March 29, 2024

School districts should have choice

The State Board and the Legislature need to give Iowa schools the option of using either the Iowa Core Curriculum (proven loser) or the national Common Core (proven winner).

As an indication of the lack of foundational education and training in foundational concepts the last 50 years, Iowa educators are actually discussing and claiming that the mnemonic  device to solve equations (Order of Operations) is a concept. Every educator claiming this is providing a clear example of why Iowa schools are falling behind other states and the rest of the world in math.

As explained in the 98-page Iowa Core Mathematics report, a mnemonic device is a way of memorizing something.  An example from another discipline would be “ROY G BIV” as a way of memorizing the colors in a ray of light (whether a rainbow, prism, etc.).

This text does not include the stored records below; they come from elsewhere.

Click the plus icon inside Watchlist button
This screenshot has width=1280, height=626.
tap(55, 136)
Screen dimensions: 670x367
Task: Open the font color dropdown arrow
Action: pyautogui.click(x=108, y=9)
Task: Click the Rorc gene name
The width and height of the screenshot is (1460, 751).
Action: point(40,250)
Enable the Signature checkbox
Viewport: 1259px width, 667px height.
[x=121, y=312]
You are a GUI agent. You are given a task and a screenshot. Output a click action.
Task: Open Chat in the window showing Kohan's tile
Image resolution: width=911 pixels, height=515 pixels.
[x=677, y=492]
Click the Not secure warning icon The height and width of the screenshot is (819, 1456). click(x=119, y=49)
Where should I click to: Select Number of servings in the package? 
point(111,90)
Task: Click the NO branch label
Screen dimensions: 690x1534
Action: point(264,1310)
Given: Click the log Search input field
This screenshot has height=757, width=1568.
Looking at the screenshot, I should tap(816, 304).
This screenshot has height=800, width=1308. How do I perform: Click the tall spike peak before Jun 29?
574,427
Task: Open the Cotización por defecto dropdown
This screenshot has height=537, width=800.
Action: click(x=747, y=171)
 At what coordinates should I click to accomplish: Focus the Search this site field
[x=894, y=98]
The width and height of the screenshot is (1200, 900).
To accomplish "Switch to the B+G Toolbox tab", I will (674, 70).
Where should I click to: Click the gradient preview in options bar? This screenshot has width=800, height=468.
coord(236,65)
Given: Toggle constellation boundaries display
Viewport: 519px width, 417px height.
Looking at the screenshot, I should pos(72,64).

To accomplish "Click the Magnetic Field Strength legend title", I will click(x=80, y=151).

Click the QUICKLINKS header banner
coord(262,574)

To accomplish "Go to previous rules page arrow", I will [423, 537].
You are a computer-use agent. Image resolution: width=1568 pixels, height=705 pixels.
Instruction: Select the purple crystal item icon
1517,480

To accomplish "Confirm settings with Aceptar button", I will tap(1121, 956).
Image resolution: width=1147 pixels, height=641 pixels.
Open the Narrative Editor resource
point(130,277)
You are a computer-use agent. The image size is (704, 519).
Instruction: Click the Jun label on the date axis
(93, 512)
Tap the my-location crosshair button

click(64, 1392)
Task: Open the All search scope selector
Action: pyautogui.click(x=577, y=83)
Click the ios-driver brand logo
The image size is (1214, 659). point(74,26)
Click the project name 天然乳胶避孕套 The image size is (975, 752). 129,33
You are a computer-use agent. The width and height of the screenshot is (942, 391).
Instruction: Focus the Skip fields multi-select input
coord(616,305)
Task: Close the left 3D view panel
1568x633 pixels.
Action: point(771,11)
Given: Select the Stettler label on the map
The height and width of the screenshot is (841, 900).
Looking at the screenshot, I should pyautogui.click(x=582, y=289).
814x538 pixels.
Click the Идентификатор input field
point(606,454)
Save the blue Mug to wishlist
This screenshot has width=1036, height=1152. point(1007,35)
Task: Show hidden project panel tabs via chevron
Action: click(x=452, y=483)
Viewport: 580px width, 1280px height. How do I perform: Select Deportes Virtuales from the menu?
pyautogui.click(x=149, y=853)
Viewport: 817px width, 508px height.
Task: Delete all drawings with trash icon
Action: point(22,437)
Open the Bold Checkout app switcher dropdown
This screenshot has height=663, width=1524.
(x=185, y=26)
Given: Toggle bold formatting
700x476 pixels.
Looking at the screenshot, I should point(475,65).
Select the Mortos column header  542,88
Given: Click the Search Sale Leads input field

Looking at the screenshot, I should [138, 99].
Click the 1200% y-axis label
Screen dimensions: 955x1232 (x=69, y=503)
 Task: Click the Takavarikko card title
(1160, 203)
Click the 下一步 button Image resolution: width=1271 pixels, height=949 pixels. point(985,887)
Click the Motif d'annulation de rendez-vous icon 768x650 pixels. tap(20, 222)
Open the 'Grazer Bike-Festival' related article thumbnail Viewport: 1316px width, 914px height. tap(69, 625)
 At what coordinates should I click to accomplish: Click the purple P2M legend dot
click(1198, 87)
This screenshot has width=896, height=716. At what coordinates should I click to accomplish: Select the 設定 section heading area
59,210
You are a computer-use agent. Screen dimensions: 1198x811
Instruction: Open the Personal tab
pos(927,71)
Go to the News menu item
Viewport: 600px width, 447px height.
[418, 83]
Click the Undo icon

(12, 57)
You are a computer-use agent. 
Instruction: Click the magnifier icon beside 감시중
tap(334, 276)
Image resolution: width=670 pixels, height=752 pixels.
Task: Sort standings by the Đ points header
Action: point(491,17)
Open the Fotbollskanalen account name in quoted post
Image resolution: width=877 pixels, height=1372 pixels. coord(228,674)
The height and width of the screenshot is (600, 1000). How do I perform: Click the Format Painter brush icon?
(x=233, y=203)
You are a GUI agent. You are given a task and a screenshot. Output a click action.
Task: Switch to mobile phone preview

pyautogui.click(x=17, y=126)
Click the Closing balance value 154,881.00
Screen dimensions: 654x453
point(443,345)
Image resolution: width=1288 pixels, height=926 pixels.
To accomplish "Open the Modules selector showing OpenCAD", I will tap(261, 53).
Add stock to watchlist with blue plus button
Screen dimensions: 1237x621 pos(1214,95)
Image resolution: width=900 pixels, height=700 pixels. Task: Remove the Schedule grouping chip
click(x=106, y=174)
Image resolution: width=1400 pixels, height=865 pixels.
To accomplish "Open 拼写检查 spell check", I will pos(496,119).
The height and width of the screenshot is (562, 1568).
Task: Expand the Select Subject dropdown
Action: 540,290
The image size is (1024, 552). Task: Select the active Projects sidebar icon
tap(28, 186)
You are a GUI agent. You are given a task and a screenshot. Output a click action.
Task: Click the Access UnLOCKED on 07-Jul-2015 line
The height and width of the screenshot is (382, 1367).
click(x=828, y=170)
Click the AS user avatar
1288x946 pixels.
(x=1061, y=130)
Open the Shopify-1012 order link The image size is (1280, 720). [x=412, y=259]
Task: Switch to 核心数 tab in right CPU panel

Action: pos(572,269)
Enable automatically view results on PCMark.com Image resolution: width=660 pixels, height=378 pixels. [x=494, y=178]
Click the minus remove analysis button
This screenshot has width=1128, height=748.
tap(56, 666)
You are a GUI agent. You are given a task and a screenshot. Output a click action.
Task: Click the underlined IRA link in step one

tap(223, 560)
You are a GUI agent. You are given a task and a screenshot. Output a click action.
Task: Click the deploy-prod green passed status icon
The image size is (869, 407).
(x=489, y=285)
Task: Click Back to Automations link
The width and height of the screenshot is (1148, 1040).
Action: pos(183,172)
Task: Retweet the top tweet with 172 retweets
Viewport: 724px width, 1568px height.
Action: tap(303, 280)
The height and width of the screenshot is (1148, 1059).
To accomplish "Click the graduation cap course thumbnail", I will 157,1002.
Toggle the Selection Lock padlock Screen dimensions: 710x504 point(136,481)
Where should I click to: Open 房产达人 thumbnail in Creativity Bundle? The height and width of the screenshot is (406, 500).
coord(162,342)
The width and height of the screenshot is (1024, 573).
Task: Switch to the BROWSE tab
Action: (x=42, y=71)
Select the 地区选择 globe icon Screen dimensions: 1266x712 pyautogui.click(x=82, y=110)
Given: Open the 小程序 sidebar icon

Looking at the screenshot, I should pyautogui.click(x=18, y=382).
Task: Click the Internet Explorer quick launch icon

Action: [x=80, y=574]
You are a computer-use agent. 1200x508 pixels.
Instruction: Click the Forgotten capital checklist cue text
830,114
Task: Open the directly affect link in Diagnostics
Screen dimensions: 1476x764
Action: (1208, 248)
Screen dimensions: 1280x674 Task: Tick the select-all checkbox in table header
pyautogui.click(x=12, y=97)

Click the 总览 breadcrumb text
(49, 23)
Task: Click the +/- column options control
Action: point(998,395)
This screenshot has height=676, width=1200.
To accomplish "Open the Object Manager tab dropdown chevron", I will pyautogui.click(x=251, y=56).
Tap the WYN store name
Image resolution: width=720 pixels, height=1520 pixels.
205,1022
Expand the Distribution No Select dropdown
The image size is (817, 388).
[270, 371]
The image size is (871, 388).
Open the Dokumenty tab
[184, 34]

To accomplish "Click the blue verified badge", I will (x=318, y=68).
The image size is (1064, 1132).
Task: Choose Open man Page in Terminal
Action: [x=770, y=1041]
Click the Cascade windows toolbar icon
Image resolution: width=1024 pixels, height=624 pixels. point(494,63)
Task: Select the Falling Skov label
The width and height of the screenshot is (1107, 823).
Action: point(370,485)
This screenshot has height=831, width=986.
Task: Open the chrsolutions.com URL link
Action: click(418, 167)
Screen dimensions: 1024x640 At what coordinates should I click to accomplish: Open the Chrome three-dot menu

Memorizing the colors tells you nothing whatsoever about the foundational underlying science that is creating those colors.

In a similar manner, Order of Operations tells you only the memorized set of steps to use to arrive at an answer to an equation, with absolutely no understanding of the factors involved in the equation, what they stand for, or their relationship. It also limits the number of ways a problem can be examined.

According to the 98-page Iowa Core Mathematics report, regarding standards:  “The first of these are the National Council of Teachers of Mathematics process standards of problem solving, reasoning and proof, communication, representation, and connections. The second are the strands of mathematical proficiency specified in the National Research Council’s report Adding It Up: adaptive reasoning, strategic competence, conceptual understanding (comprehension of mathematical concepts, operations and relations), procedural fluency (skill in carrying out procedures flexibly, accurately, efficiently and appropriately), and productive disposition (habitual inclination to see mathematics as sensible, useful, and worthwhile, coupled with a belief in diligence and one’s own efficacy).”

Doing this effectively increases cognitive skills for critical thinking and problem-solving. All of these have been missing from Iowa math curriculum for the past 50 years, with memorized devices added to make it appear students might be learning something (aided and abetted by the regular dumbing down of the Iowa assessment tests).

Order of Operations is a memorizing tool so it fails to be useful in the goal of these standards.  Iowa educators do not know this.

My undergraduate degree was a double major in math and physics in a concept-based system at both the K-12 level as well as higher education (with the absence of concepts generation nipping at my heels). I did not encounter Order of Operations until I had completed my first double graduate degree program and began adjunct teaching in higher education to help with income while I completed my second double graduate degree program.

Science and engineering do not use Order of Operations for problem-solving and critical thinking because it interferes with the ability to understand the information being processed, examined from a number of perspectives. I have had numerous conversations with people educated in other countries who have been appalled at the lack of foundational concepts in our math curriculum and the lack of understanding by educators to even understand something is missing.

Ask educators in your school if they are considering a change in materials for their math curriculum to those provided by the National Council of Teachers of Mathematics (completely concept-based and for all grade levels). If they are not, there is little hope of students receiving a world class education.

You don’t see textbook publishers being cited as competent contributors in a paper about curriculum.